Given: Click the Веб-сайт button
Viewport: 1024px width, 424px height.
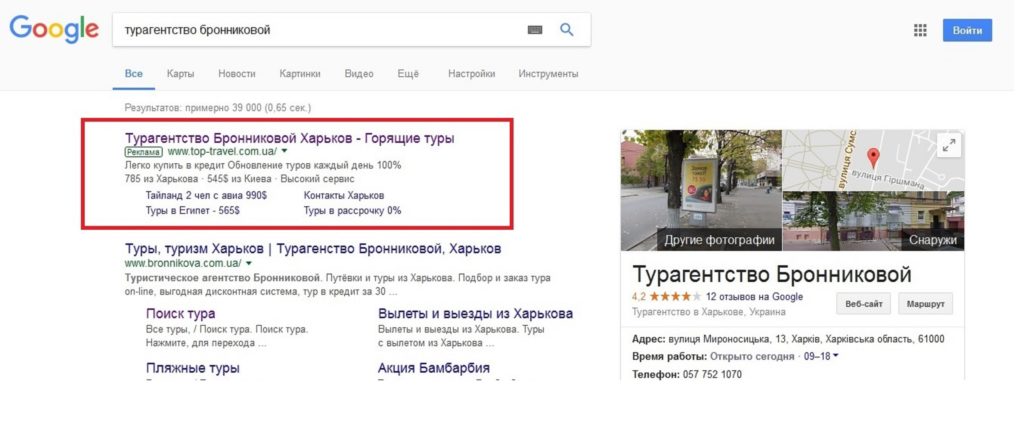Looking at the screenshot, I should [x=862, y=303].
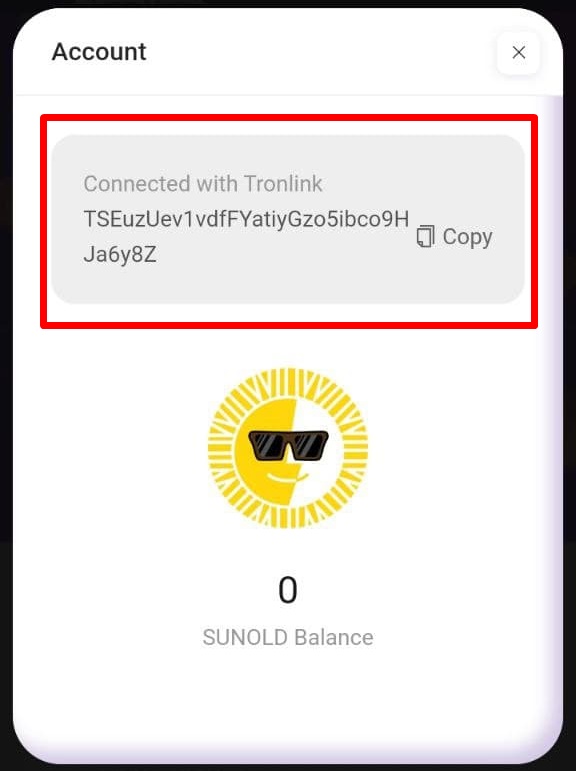Screen dimensions: 576x771
Task: Click the red highlight border around address card
Action: click(289, 118)
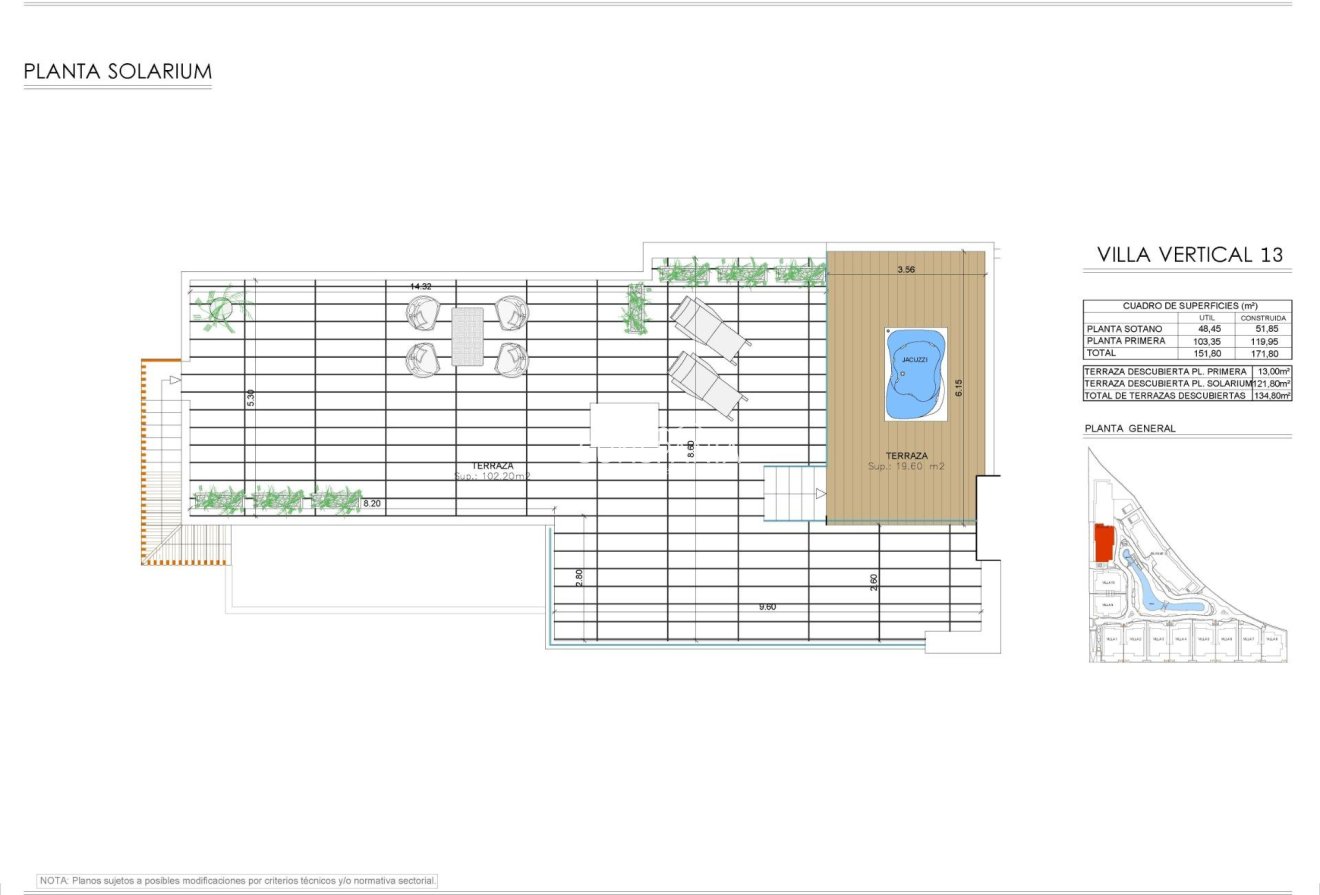Click the 19.60 m2 terraza area label

tap(906, 467)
^^^^^^^^^^^^^^^^
WORK REQUIRED: Copy the entries precisely, images excluded.

WRITTEN ANSWER:
Given: Click the Веб-сайт button
Viewport: 1024px width, 424px height.
Looking at the screenshot, I should [x=862, y=303].
Screen dimensions: 576x771
Task: Click the red highlight border around address card
Action: click(289, 118)
Click the 19.60 m2 terraza area label

tap(906, 467)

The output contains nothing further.